Exercise prompt - Each line below from the one containing "You are a computer-use" through the one containing "Given: Collapse the side panel arrow" is to be given again exactly, and no line outside that span.

Data provided -
= = = = =

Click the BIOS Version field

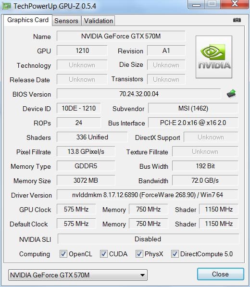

= = = = =

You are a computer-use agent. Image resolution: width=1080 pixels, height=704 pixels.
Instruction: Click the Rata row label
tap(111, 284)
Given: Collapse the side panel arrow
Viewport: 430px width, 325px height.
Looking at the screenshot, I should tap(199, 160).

= = = = =

Result for this task -
You are a computer-use agent. Image resolution: width=1080 pixels, height=704 pixels.
Instruction: Click the Rata row label
tap(111, 284)
Given: Collapse the side panel arrow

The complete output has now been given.